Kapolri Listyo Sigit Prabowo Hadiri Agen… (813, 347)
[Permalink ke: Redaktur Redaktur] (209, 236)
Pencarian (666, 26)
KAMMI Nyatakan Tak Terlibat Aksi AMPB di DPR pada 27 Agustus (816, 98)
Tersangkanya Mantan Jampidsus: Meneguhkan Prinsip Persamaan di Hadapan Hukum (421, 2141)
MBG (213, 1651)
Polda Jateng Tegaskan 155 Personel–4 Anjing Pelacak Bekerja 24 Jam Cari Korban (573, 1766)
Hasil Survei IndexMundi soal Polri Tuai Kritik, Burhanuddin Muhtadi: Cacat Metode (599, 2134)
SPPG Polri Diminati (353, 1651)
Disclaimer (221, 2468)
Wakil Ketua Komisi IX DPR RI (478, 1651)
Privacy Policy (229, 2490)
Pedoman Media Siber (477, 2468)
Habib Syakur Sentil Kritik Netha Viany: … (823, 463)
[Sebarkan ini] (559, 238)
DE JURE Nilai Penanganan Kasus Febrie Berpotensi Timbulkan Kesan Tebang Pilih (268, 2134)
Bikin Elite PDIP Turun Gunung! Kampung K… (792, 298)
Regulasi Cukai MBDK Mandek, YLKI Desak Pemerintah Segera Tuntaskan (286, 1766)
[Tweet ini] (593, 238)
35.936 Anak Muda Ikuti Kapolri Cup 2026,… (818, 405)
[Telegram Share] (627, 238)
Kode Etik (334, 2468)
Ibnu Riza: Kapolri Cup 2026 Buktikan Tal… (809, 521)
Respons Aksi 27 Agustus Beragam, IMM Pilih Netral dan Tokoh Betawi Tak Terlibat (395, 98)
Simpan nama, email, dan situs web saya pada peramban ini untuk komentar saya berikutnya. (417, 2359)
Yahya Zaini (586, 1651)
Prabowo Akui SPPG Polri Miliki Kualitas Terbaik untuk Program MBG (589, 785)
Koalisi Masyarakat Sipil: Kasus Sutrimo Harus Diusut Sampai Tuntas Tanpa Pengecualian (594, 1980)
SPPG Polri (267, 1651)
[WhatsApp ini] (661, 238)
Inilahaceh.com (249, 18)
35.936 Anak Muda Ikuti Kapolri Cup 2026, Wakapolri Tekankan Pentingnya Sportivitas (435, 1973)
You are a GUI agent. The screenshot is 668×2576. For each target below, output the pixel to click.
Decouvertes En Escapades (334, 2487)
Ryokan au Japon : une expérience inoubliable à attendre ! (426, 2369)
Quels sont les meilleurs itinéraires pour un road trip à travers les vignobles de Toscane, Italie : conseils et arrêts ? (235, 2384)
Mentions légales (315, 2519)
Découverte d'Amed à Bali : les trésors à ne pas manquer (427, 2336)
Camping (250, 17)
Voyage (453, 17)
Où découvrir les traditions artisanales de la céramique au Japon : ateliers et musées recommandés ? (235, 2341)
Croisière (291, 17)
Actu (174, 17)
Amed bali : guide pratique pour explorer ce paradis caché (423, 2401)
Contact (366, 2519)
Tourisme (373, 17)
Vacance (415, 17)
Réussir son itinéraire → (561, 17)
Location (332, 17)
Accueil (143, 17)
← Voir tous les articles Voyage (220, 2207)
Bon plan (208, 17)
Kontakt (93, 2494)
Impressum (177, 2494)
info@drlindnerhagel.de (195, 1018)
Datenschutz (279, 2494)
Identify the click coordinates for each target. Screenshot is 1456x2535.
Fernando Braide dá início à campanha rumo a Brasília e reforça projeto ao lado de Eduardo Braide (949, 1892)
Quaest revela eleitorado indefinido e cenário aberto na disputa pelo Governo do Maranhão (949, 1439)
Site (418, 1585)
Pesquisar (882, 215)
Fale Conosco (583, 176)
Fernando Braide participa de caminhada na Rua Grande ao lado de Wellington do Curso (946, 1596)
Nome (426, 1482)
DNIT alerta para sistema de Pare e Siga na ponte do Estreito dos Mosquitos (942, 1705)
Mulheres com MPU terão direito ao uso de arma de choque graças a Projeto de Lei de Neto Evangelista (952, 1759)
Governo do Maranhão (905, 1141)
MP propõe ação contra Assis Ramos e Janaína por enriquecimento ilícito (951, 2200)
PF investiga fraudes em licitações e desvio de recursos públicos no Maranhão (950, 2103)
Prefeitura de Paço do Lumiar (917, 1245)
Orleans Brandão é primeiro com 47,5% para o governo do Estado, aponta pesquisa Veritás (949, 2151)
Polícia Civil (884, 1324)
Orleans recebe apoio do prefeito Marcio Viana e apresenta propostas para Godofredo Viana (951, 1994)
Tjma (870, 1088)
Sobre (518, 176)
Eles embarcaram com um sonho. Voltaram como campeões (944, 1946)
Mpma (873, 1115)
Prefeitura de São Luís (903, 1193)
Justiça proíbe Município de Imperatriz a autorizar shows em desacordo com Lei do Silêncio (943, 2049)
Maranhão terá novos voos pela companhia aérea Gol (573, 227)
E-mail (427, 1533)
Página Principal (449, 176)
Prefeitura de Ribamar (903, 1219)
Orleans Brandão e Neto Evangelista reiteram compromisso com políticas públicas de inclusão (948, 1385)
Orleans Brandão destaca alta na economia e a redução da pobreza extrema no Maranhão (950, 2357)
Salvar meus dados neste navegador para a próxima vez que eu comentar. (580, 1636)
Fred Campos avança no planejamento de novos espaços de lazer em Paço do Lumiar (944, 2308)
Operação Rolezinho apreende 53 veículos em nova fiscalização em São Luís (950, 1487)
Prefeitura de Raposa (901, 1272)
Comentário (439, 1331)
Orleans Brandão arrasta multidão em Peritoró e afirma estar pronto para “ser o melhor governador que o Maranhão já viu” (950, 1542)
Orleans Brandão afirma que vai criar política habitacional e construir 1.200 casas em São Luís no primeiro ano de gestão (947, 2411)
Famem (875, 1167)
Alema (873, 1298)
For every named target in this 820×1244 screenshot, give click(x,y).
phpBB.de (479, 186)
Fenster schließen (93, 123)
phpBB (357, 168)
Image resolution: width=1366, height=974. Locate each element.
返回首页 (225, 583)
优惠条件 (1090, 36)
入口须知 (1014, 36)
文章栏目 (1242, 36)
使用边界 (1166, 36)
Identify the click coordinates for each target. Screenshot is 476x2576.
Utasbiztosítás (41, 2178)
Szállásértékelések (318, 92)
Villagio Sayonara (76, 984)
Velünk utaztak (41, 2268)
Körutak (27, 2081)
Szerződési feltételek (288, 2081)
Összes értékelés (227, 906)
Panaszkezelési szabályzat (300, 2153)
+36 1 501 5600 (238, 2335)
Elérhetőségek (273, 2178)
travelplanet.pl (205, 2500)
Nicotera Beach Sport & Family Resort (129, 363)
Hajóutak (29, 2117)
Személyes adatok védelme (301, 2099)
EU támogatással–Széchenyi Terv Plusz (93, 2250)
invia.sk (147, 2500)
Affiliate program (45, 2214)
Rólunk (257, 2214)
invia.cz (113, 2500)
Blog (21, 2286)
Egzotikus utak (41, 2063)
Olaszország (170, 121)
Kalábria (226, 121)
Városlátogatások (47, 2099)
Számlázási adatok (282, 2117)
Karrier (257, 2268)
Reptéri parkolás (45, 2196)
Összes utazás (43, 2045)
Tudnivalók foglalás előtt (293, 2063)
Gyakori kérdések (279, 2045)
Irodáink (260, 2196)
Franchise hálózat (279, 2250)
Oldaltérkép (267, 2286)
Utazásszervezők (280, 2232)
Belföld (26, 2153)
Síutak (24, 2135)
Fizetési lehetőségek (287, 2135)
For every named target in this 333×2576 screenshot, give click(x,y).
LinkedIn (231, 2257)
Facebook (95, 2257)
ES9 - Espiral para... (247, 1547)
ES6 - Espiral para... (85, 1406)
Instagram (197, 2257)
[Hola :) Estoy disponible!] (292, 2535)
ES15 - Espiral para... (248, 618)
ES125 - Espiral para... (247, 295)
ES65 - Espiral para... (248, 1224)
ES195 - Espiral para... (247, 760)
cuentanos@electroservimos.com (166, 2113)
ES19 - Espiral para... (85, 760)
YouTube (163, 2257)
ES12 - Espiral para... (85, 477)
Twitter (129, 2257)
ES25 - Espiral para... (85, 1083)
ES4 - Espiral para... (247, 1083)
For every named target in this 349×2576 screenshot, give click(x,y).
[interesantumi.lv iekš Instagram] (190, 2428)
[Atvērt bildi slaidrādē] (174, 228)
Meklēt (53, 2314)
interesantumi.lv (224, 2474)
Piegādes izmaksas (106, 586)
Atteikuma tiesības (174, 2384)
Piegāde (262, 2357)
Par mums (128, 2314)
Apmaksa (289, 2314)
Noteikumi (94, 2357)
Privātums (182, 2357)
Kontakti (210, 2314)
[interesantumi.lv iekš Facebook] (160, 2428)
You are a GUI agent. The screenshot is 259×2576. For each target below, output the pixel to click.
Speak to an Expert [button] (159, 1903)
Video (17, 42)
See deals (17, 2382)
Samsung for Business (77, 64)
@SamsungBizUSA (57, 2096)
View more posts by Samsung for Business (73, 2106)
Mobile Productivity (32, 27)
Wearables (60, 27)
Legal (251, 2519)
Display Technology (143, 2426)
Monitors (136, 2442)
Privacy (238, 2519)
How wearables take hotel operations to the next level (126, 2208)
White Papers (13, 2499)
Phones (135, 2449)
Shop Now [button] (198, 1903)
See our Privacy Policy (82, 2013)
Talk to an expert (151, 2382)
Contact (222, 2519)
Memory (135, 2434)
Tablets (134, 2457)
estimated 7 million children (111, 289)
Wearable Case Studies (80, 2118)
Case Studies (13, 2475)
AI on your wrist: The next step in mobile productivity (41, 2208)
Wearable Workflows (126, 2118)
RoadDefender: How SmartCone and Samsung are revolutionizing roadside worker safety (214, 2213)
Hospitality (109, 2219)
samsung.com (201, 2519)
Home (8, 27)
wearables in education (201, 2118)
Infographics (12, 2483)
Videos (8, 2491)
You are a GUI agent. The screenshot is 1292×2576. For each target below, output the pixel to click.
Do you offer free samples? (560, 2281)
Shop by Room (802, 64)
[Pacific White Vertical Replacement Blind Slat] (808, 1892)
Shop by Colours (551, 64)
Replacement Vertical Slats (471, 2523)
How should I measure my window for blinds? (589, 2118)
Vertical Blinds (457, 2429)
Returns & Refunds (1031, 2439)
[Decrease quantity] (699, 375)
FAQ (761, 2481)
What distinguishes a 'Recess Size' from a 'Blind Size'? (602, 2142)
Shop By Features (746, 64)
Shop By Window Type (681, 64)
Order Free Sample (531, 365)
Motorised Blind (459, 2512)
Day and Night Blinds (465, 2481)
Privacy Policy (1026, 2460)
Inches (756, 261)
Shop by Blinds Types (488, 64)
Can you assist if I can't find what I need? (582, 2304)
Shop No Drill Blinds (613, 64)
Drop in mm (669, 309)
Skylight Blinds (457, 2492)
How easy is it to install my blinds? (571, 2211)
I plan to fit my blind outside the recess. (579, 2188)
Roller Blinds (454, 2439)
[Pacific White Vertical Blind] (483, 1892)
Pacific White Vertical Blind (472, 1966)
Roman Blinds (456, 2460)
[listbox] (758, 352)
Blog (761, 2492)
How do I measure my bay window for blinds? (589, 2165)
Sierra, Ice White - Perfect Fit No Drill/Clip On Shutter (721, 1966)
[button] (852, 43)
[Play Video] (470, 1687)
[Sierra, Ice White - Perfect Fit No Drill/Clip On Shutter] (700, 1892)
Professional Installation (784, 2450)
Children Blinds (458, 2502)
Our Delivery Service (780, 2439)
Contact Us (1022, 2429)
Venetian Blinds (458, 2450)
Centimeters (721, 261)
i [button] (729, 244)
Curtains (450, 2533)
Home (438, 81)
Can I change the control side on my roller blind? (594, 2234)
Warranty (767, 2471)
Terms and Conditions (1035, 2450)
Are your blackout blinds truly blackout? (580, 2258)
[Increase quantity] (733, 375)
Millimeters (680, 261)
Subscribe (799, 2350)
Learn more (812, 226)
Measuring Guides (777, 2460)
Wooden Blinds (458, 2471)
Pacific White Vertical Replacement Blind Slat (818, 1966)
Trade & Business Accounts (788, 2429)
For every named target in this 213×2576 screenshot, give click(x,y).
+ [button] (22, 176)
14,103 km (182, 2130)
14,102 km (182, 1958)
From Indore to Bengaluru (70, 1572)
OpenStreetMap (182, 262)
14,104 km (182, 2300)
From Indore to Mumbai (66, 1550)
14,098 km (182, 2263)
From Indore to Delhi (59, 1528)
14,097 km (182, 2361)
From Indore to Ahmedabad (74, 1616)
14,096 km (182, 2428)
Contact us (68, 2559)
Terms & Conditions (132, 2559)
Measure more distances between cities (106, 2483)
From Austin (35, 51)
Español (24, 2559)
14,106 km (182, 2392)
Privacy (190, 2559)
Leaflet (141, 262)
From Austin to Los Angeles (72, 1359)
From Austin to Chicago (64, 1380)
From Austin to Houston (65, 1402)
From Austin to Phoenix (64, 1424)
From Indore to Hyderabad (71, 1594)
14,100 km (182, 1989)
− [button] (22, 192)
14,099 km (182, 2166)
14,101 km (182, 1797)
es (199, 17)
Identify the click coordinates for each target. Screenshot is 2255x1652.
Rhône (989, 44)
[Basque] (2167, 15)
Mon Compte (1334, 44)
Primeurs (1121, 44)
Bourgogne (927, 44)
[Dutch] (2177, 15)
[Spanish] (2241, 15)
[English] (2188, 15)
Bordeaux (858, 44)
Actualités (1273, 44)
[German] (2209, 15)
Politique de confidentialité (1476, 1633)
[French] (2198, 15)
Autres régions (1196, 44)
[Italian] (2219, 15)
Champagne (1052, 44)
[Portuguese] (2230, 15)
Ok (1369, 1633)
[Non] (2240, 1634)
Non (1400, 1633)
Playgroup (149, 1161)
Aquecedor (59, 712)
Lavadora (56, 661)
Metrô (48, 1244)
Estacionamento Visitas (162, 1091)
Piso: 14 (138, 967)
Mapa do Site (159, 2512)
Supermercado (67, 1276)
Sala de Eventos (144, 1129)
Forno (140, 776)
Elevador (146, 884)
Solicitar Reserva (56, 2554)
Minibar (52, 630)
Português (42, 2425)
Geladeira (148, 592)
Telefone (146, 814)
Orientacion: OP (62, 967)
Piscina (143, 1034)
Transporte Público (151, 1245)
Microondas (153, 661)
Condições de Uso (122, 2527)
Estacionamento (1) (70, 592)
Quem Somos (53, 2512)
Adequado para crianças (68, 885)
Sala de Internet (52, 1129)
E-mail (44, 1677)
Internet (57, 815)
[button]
= = = = =
TASK TO CARRY OUT: Above are the records; copy exactly the lines from the line with "Alema (873, 1298)" through the line with "travelplanet.pl (205, 2500)", both included.

SOLUTION BELOW:
Alema (873, 1298)
For every named target in this 820×1244 screenshot, give click(x,y).
phpBB.de (479, 186)
Fenster schließen (93, 123)
phpBB (357, 168)
Image resolution: width=1366, height=974. Locate each element.
返回首页 (225, 583)
优惠条件 (1090, 36)
入口须知 (1014, 36)
文章栏目 (1242, 36)
使用边界 (1166, 36)
Identify the click coordinates for each target. Screenshot is 476x2576.
Utasbiztosítás (41, 2178)
Szállásértékelések (318, 92)
Villagio Sayonara (76, 984)
Velünk utaztak (41, 2268)
Körutak (27, 2081)
Szerződési feltételek (288, 2081)
Összes értékelés (227, 906)
Panaszkezelési szabályzat (300, 2153)
+36 1 501 5600 (238, 2335)
Elérhetőségek (273, 2178)
travelplanet.pl (205, 2500)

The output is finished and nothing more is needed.